▸ **WORK TO COMPLETE**: Find the word "heart" in the data, then copy each line where it is found.

▸ **DATASET RECORDS**:
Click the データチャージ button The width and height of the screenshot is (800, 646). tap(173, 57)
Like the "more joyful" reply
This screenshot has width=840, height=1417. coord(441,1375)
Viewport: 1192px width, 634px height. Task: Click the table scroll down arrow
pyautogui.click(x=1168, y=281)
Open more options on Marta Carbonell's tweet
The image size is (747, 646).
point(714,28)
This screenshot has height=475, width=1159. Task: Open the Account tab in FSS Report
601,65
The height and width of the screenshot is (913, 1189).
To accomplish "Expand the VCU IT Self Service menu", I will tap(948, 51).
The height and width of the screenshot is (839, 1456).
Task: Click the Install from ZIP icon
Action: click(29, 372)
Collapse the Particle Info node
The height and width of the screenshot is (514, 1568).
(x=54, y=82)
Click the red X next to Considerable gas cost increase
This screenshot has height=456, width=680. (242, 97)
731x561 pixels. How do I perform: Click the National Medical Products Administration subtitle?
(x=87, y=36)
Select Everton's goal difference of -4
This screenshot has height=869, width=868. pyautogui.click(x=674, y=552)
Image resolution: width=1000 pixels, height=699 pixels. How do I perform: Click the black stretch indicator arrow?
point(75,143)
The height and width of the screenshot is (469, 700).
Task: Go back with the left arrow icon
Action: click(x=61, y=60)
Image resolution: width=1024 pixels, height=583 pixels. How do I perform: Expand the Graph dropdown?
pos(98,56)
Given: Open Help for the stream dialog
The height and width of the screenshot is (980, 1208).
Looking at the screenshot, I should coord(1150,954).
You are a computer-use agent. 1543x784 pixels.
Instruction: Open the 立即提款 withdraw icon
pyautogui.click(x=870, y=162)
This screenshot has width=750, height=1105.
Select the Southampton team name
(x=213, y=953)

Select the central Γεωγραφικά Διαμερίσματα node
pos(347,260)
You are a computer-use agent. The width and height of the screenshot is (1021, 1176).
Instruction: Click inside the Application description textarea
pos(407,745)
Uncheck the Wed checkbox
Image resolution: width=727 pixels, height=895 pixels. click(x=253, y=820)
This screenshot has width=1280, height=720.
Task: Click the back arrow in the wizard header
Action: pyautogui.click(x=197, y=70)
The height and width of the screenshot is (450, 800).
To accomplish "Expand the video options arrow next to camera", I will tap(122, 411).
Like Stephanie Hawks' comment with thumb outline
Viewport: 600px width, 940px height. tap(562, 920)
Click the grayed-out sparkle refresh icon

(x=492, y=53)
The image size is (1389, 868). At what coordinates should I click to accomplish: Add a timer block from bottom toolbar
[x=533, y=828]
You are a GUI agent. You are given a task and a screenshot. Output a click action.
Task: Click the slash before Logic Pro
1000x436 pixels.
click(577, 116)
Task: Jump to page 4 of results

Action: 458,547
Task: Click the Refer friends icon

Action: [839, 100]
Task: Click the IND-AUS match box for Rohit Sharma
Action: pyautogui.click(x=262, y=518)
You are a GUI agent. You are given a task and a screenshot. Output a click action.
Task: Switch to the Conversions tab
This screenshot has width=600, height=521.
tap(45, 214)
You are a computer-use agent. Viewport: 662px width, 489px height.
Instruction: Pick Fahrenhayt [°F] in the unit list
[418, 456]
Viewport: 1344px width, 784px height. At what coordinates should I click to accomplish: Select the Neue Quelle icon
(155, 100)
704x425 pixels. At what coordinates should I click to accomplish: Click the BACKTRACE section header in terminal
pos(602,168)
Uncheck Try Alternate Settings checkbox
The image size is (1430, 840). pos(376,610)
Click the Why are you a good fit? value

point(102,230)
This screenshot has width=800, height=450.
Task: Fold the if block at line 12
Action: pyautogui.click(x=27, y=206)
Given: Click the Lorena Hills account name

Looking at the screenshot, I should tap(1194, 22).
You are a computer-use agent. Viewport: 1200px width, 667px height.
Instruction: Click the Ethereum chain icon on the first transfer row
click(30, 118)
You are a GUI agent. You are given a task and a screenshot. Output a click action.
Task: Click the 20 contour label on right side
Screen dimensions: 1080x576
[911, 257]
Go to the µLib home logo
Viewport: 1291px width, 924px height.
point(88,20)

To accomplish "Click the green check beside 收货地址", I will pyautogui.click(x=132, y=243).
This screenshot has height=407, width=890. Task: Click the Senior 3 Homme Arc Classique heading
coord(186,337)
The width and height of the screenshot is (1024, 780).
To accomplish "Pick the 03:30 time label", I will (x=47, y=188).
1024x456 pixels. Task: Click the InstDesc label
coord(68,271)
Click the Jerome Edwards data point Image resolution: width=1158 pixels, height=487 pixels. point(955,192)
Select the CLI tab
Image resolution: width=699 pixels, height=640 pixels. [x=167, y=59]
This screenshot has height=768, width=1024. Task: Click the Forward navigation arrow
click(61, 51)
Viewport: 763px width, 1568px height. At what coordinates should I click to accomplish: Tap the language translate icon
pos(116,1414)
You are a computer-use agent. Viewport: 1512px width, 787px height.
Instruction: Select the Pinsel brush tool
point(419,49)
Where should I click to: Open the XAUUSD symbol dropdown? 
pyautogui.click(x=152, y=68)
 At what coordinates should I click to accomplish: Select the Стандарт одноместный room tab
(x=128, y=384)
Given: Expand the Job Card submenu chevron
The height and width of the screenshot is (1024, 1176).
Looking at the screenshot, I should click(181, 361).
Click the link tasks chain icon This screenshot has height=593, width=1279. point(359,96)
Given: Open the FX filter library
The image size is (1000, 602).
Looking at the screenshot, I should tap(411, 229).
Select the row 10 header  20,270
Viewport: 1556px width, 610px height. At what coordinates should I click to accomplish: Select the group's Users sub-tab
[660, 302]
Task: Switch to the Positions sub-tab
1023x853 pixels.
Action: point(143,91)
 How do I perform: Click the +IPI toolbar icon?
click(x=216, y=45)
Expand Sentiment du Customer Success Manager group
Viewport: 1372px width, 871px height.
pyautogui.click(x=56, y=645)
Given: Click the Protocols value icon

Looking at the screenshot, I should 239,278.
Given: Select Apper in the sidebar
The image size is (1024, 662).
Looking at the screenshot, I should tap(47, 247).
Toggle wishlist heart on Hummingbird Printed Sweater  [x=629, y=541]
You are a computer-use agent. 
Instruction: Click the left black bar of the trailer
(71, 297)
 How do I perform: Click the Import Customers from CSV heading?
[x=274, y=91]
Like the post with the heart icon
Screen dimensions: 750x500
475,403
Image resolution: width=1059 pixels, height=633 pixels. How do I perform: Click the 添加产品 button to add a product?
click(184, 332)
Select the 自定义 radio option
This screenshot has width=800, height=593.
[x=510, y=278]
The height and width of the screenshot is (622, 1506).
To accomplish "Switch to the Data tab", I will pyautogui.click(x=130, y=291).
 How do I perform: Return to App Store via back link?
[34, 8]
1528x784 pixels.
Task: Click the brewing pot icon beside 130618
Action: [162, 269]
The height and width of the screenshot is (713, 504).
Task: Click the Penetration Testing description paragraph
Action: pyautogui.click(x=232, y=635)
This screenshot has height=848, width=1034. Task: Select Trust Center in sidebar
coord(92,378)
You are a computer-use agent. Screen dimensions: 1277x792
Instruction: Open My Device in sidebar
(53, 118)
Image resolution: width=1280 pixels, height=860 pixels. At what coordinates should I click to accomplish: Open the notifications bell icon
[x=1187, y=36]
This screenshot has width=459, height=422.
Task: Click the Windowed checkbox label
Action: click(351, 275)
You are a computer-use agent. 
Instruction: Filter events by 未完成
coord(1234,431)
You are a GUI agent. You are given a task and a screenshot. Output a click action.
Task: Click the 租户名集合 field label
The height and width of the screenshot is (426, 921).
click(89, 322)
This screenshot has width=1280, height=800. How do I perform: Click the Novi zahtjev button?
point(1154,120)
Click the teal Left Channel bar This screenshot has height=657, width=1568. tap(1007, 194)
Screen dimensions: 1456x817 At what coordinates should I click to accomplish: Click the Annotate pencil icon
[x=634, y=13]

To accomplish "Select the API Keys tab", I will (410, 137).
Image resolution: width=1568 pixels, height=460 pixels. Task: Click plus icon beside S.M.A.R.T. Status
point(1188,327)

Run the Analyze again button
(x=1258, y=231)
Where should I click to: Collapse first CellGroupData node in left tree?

▸ **COMPLETED EXERCISE**:
Toggle wishlist heart on Hummingbird Printed Sweater  [x=629, y=541]
Like the post with the heart icon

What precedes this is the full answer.